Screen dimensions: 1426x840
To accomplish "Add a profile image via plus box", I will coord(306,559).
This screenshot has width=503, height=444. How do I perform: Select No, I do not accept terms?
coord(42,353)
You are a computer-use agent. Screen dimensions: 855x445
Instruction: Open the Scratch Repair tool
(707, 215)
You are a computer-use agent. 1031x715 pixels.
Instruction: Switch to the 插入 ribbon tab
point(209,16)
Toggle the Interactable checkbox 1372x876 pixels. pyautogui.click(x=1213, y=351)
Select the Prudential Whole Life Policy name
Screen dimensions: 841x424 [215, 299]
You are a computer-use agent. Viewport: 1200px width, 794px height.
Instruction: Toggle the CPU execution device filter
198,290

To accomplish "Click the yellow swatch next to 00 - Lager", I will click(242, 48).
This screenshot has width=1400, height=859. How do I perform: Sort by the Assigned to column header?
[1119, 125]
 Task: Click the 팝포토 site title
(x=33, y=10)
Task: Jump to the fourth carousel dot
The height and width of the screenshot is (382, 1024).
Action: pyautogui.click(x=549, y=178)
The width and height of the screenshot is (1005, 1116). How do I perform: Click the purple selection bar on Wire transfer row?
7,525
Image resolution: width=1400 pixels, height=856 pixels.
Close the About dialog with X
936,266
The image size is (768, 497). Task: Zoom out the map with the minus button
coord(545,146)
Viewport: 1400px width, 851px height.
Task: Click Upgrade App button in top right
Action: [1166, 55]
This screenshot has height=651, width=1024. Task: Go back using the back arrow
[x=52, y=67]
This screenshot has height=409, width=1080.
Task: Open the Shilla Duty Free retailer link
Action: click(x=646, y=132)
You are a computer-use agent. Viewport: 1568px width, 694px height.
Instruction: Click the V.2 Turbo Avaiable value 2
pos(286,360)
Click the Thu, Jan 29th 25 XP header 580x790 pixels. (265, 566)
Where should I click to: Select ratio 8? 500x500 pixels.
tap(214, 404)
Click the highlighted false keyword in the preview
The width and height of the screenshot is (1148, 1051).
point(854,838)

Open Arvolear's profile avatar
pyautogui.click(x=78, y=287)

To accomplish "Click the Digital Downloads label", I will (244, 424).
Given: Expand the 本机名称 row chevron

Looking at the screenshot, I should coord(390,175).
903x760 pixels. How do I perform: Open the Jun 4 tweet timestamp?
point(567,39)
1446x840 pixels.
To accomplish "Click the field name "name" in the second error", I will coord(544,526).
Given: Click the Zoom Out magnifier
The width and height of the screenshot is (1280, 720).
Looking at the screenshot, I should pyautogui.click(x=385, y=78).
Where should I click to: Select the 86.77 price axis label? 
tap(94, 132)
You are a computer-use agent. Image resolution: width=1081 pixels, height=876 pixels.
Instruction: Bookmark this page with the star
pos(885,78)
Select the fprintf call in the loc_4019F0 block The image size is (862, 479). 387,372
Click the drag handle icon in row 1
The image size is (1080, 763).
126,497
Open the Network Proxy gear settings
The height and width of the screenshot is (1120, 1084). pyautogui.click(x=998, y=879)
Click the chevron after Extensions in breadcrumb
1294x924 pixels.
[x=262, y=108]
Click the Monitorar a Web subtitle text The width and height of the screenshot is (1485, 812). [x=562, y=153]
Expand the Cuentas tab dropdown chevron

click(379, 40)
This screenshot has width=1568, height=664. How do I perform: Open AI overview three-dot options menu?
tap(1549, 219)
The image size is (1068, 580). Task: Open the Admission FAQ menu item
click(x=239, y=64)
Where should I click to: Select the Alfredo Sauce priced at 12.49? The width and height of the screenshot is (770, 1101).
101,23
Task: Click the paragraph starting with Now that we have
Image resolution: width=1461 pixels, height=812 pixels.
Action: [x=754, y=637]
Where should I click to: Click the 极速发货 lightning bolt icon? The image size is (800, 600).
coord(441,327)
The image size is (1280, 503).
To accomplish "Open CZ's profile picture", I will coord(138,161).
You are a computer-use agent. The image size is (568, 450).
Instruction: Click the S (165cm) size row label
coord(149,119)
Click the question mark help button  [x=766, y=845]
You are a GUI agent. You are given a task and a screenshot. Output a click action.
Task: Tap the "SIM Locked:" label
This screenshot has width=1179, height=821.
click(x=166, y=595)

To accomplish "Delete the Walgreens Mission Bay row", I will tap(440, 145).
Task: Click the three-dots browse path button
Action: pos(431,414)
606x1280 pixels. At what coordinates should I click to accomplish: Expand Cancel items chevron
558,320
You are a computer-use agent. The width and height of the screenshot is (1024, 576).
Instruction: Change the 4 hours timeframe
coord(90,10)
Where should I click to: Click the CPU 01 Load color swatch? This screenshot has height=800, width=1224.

What you have to do
Which lines in the records above contain the word "dimensions", matching case exactly? Report each such line in full.

Response to this exercise
Screen dimensions: 1426x840
You are a computer-use agent. Screen dimensions: 855x445
Screen dimensions: 841x424 [215, 299]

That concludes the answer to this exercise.